▶ **SELECTED PASSAGE**
Content starts

# 24 Macgregor



## TSOJOURNER (Dec 16, 1999)

I am about to purchase a 1972 24 Macgregor I would like to hear something from EXPERIENCED users on this boat . I dont want to hear what you have heard or someone told you . I want first hand advice . 
I plan on using this in a lake with an occasional trip to Chesapeake bay or sounds of NC .. Any advice would be greatly appreciated . Thank You , Bawgy


----------



## ftldiver (Sep 9, 2002)

you should try macgregor-boats, or trailersailor forums. lots of mac guys there.

the 70''s are actully venture boats, later to become macgregor, 

the macgregor 25'' had inner liners. not sure which year that started.

the early non inner liner boats are ok, but should sell for less.

check the pivit bolt, and centerboard closely. this is a common problem. 

best of luck.


----------



## TSOJOURNER (Dec 16, 1999)

Thanks for the heads up . I got the boat at a good price and it looks in good shape . There is a ding on the side that will take a little glass work . I sewed up all the tears in the sails to use for now . I will probably replace next spring . Thanks for the reply diver , Bawgy


----------



## TSOJOURNER (Dec 16, 1999)

Content ends

▶ **PARTS OF THE EXERCISE**
• 1. Answer these questions about the 24 Macgregor thread:
(a) Where does the buyer plan to use the boat?
(b) Which forums does ftldiver recommend?
(c) What did the buyer do about the tears in the sails?
• 2. Continue the 24 Macgregor thread with the post that follows its last heading.
None of the items is needed for this work.

▶ **SUPPLIED INFORMATION**
Content starts

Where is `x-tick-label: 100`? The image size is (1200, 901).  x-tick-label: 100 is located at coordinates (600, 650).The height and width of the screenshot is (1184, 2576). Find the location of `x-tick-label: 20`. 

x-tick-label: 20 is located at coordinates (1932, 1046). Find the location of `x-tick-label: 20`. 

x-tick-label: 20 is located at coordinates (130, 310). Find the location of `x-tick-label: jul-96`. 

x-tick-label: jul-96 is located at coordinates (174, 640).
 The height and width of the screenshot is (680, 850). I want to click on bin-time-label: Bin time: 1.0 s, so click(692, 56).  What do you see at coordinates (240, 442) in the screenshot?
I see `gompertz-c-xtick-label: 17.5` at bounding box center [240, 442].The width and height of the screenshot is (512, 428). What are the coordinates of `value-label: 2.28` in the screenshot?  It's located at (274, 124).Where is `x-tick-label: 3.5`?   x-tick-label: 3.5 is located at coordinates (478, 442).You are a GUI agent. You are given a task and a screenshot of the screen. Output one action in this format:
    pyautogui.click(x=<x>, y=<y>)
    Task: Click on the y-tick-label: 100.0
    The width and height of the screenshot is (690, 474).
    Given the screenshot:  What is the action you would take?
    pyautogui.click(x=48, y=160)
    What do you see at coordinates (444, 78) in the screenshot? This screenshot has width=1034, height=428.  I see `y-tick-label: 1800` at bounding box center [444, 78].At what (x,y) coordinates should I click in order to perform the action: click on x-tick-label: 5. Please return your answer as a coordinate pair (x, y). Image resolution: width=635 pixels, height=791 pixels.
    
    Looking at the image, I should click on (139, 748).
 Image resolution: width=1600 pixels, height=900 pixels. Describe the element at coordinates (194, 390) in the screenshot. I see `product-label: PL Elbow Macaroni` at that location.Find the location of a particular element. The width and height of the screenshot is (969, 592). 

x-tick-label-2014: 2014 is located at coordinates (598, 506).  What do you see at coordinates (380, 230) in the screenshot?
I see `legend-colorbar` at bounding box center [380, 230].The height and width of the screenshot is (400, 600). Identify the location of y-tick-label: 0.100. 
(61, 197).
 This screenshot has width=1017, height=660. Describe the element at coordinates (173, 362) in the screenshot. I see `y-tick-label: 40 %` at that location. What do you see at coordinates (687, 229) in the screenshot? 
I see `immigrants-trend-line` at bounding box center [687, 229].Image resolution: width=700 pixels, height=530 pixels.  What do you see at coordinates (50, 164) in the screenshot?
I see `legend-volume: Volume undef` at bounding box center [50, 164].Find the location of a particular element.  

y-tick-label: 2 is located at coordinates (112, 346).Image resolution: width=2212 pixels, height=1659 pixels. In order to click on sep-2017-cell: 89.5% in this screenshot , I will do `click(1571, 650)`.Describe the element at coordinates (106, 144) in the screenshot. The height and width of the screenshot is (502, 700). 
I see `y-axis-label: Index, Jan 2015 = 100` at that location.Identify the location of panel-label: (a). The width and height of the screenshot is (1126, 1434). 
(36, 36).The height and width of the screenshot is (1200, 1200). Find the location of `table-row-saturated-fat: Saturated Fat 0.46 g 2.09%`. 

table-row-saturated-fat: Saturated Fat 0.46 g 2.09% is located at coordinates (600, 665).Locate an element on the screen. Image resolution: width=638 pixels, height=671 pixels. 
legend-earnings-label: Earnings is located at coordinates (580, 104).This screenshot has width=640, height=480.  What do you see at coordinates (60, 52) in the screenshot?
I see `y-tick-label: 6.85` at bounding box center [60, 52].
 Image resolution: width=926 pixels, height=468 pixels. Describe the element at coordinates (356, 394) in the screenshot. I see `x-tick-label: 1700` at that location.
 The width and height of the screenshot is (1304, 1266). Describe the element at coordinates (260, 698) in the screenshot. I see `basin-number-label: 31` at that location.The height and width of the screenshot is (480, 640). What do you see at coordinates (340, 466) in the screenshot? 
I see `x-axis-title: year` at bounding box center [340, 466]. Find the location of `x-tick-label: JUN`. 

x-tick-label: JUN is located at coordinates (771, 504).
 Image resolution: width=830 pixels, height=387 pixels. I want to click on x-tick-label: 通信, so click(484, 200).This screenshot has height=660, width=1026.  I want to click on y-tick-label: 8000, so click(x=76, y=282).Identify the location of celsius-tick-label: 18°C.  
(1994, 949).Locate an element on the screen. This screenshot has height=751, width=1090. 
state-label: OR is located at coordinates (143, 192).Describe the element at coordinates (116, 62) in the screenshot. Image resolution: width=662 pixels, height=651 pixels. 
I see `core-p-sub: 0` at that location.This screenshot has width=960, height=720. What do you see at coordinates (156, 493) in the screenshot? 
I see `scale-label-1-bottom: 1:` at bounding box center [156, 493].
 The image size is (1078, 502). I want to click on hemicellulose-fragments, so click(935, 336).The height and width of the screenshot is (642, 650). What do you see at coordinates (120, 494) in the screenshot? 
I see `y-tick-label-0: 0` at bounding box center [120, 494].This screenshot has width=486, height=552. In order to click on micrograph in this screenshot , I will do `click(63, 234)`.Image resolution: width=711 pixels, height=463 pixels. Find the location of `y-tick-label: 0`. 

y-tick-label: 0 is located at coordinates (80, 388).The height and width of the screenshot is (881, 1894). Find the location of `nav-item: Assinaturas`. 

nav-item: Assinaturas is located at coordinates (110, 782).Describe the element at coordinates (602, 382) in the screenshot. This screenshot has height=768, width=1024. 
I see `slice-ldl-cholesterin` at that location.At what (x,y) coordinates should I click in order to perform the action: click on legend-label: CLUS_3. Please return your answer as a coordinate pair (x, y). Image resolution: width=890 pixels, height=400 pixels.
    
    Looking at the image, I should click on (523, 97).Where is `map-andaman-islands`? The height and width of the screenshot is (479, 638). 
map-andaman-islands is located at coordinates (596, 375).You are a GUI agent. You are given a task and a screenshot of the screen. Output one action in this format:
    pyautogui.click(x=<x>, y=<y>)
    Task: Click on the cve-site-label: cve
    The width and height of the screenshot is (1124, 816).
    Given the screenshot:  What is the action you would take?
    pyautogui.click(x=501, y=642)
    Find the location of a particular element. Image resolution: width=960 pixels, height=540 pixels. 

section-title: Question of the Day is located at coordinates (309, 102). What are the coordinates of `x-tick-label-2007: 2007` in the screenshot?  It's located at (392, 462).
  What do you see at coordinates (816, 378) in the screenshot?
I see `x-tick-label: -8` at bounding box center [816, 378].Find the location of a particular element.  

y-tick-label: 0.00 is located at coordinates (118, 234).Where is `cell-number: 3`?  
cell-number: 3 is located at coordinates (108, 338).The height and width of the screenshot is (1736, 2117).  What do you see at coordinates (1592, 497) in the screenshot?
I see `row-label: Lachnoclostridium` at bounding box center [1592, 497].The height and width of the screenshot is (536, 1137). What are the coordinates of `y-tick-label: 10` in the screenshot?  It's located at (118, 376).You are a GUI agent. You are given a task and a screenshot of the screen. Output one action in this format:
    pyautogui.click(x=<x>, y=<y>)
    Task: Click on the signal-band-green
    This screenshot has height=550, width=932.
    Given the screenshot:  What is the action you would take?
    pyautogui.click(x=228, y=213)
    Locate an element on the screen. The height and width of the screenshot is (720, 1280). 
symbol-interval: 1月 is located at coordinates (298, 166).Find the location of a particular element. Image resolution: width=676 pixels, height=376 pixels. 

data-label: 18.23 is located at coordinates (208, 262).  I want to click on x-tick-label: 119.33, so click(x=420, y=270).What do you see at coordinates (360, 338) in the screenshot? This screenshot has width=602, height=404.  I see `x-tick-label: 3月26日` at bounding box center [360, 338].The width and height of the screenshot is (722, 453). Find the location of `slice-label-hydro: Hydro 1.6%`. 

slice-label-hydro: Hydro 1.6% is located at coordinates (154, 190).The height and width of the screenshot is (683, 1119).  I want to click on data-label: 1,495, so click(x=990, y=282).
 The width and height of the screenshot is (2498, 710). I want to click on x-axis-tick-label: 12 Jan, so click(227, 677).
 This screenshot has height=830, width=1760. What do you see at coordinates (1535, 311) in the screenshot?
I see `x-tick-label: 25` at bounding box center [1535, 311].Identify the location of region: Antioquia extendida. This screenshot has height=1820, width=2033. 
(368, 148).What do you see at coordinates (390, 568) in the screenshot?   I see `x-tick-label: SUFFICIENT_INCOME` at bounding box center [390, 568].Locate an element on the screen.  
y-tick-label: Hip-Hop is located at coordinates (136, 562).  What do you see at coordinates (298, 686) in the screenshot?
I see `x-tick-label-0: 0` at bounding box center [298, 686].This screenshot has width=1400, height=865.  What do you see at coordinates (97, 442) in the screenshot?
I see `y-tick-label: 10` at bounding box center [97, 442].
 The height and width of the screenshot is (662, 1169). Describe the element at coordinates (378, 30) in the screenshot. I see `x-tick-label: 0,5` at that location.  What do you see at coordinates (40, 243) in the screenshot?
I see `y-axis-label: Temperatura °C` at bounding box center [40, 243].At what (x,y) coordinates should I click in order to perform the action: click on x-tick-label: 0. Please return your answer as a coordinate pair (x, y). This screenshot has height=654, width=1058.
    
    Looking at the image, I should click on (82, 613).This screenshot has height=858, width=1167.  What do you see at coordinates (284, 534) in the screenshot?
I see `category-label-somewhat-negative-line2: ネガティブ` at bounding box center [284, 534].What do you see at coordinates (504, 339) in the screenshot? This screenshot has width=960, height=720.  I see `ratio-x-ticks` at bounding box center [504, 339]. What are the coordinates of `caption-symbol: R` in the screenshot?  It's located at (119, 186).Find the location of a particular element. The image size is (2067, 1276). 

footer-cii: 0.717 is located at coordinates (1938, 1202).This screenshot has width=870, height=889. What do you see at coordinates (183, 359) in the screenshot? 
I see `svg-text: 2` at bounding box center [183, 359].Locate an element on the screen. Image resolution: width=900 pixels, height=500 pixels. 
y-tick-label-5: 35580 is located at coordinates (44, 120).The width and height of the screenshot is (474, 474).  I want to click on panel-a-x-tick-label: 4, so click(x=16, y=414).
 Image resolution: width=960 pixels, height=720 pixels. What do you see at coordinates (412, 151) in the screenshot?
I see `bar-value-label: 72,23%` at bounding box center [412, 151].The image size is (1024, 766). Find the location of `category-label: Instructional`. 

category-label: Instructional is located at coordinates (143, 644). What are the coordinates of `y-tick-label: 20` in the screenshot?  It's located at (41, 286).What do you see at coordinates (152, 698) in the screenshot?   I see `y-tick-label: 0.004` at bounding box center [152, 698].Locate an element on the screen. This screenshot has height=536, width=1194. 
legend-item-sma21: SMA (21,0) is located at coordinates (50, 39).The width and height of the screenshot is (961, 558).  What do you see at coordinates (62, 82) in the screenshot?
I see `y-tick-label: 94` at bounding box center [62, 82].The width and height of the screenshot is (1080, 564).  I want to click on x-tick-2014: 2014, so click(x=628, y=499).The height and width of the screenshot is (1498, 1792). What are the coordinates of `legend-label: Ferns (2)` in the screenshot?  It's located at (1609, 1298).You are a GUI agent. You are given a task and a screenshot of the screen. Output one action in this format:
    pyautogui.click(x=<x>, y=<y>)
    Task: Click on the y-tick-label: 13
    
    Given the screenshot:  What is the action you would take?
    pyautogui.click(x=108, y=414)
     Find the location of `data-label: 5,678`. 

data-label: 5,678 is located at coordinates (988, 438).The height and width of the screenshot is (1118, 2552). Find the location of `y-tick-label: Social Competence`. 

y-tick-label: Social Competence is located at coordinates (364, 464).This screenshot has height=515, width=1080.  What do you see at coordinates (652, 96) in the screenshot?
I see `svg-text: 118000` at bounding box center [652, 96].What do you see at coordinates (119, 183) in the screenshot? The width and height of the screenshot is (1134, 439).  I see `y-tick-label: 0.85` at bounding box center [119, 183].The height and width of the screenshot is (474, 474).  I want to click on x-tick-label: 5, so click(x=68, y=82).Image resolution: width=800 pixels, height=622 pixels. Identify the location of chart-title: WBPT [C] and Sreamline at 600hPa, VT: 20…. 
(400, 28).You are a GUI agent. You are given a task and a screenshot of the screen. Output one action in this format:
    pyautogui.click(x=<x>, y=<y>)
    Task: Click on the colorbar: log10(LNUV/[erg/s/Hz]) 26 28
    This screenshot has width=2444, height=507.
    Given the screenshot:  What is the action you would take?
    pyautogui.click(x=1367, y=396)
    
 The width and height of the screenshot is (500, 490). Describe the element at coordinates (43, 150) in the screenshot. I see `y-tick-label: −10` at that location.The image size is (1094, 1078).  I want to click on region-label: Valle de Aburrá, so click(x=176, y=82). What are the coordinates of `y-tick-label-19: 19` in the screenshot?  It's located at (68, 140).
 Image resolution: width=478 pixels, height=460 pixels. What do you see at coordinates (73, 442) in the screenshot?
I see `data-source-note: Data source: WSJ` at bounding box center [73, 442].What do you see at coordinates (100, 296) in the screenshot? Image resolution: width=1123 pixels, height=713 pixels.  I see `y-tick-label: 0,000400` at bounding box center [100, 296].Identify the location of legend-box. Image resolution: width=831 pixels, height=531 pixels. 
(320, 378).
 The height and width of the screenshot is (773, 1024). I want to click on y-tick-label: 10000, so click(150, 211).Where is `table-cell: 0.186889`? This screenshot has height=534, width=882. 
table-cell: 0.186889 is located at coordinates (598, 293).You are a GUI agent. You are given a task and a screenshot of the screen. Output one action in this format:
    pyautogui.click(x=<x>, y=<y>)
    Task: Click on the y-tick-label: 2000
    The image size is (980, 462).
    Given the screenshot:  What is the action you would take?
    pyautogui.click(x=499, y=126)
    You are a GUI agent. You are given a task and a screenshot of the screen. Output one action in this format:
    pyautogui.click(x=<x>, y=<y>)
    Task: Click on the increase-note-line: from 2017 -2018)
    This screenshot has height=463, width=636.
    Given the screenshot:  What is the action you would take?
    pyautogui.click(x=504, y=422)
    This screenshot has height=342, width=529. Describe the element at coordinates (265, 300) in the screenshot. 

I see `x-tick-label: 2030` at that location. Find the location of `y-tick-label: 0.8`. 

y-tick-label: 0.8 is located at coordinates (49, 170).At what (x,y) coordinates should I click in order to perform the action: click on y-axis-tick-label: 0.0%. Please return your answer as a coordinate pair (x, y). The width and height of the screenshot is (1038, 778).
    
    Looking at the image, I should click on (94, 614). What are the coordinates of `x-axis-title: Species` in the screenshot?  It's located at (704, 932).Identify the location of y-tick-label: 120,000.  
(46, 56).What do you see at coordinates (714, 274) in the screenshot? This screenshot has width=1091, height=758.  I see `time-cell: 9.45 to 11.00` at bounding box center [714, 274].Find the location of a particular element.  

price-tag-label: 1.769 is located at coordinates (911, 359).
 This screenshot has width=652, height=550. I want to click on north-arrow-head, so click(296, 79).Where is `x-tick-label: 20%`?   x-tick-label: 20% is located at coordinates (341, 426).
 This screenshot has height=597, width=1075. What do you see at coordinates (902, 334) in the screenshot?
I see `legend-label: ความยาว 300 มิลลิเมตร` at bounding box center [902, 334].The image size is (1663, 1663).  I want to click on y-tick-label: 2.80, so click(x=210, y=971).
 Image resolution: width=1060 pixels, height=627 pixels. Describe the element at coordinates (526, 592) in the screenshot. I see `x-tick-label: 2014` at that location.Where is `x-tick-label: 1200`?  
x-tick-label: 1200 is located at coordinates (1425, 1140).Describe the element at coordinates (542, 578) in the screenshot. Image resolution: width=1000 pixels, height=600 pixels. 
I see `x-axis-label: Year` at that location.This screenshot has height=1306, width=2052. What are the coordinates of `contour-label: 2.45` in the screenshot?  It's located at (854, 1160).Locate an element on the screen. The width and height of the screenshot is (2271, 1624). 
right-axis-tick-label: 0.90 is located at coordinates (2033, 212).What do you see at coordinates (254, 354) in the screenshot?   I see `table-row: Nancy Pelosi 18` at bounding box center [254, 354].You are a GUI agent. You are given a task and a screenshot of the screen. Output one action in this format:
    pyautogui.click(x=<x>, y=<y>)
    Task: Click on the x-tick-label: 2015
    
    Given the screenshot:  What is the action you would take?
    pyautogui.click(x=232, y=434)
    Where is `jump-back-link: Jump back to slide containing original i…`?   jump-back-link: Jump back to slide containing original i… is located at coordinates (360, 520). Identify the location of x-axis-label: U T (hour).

Content ends

▶ **WRITTEN ANSWERS**
• 1.
(a) On a lake, with an occasional trip to Chesapeake Bay or the sounds of NC.
(b) The macgregor-boats or trailersailor forums.
(c) The buyer sewed them up to use for now.

• 2.
I bought a 1974 Venture 224 last month and only have had it out once so far. I tought the weather would turn cold here in Colorado, so I put the boat away. Today it was 84! Anyway my 1 day experience was very positive, even my 7 year old took the helm for a few minutes and could keep the tell- tails flat. I have now gutted the interior and am working on replacing some of the cloth covered panels with plywood stained and coated with minwax helmsmen urethane. I also moved some of the foam and built a berth/storage area under the cockpit so that now the entire stren section is flat. I also rewired the entire boat.
Overall the boat seems easy to work on and very solid. I did get lucky as the previous owner replaced the keel boats and installed a blidge pump.
The rest of the boat is sound. Does your speed indicator work? Mine is done for and I can''t get parts for it, I think a fishfinder/temp/speed unit is in order. Any suggestions?
All in all considering I only paid 3,000 for the boat which included a 7.5 hp merc., and a small dingy, a bimini, 2 anchors, and lots of spare parts I feel real good about the buy.It will be a good boat for the western lakes


----------



## TSOJOURNER (Dec 16, 1999)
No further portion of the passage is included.